Quote from: Alexis_H on June 17, 2024, 06:54:31 AMOur use-cases resonate with yours : our team of architects collaborate on a common archi model (+10K concepts) which is in synch on the tech/app layer with 'the real world' (via a weekly semi-auto synch with the CI model of SNow CMDB - mapped to on-prem DC + AWS).

That's massive! I'm intrigued to know how performance of archi-powertools-verifier tooling is at this scale. Especially, how much time archi (importing from git) stage takes.

Quote- I may challenge our choice of synching with SNow CMDB in favor of direct AWS CLI mapping (for cloud natives apps)
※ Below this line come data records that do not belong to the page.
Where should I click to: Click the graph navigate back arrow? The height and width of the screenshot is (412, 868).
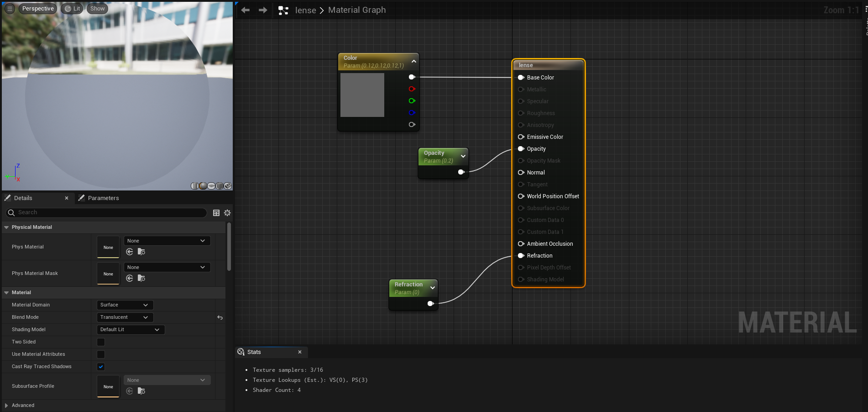pos(246,10)
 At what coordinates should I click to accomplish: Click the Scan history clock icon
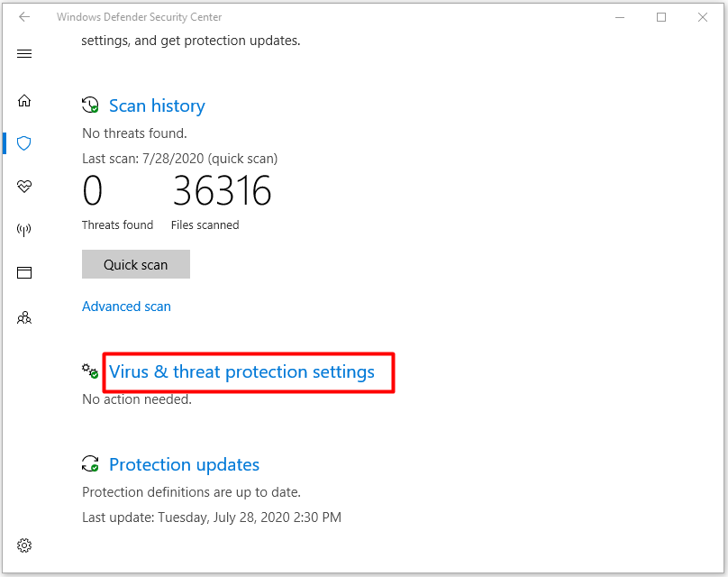point(90,105)
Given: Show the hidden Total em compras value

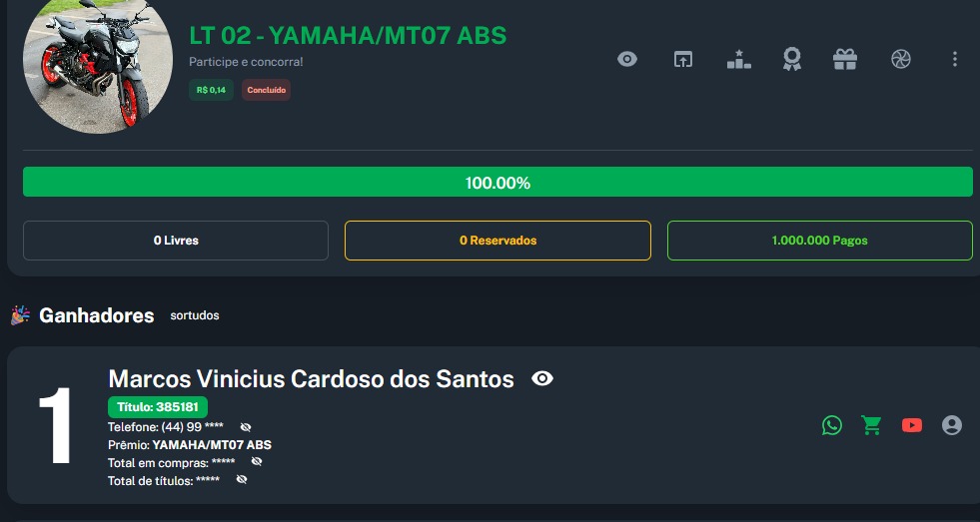Looking at the screenshot, I should click(x=257, y=462).
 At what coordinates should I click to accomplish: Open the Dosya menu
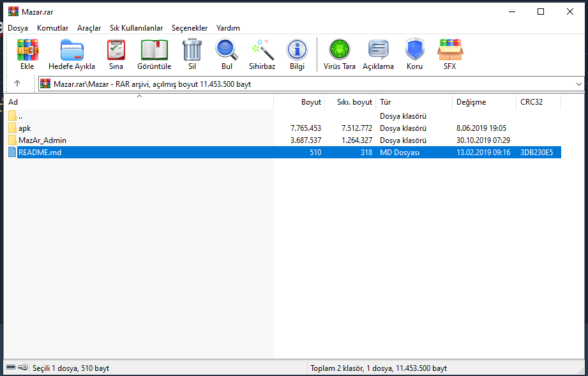[x=17, y=28]
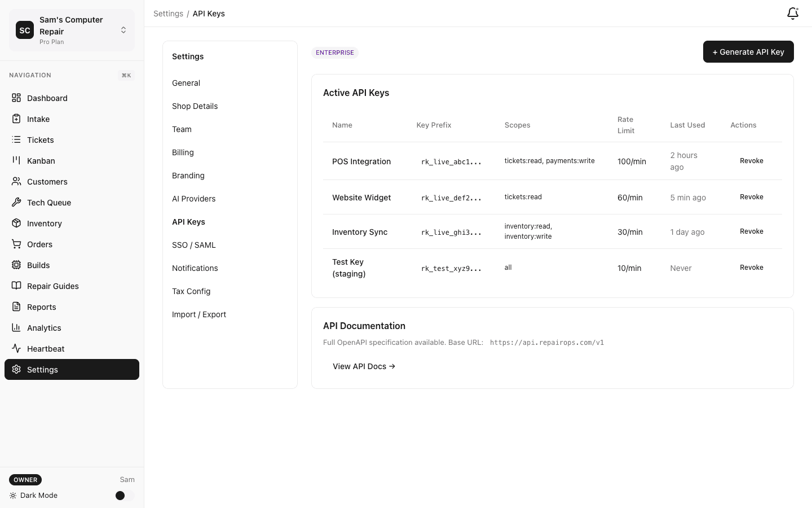This screenshot has height=508, width=812.
Task: Revoke the Test Key (staging) API key
Action: pos(751,267)
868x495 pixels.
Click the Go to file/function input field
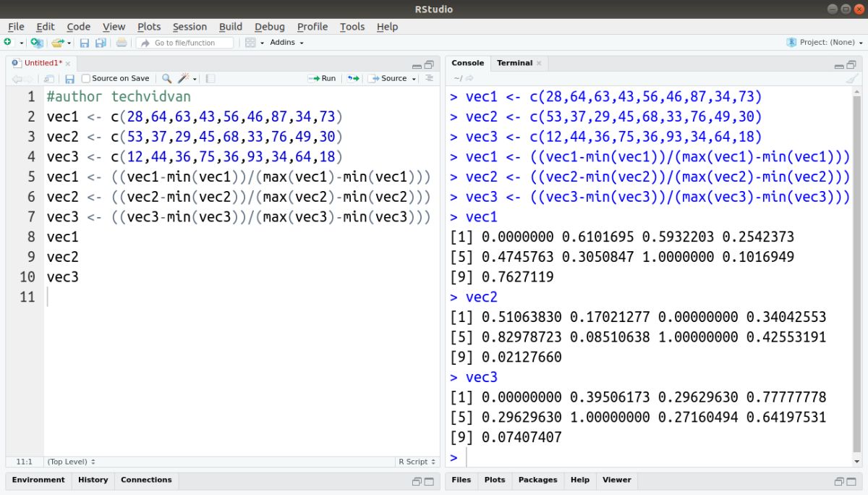186,42
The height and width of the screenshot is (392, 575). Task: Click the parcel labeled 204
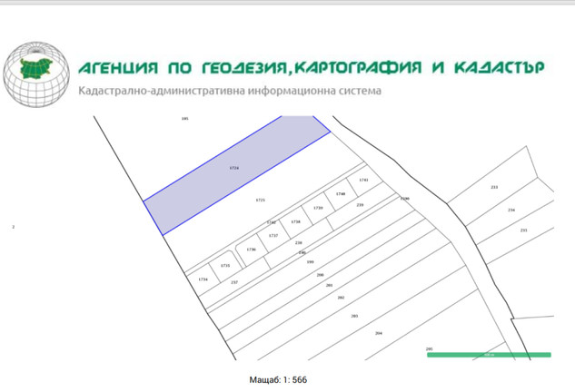pos(379,333)
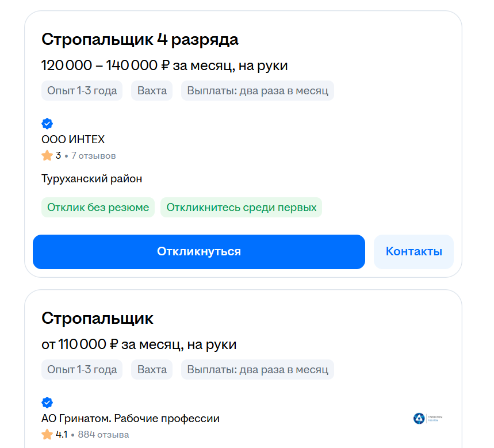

Syncing with the CMDB should also work out no problem. Maybe, I do not get your concern.

Quote- We struggle with duplicates and different flavors of modelisation styles (say: application flows)
> I need a control loop to enforce modelisation rules/styles

Would it help if you make archi-powertools-verifier apply different predicates (SQL/CQL queries) to different views or folders of your model by adding WHERE conditions to the queries?

Alternatively, you can implement model federation instead of keeping everything in your mega-model. Without archi-powertools-verifier, I'd rather not risk dealing with a multitude of decentralized models. But archi-powertools-verifier makes it possible. I describe the approach in this example.

In a nutshell, idea is to break a mega-mono-model to a set of models, each of which may follow its own rules and approaches. But, we agree that some of the views (or folders) should be synchronized, and we leverage archi-powertools-verifier as implementation of synchronization process. By keeping those "interface" views/folders harmonized among the parties, we propagate information about changes happening across the whole estate.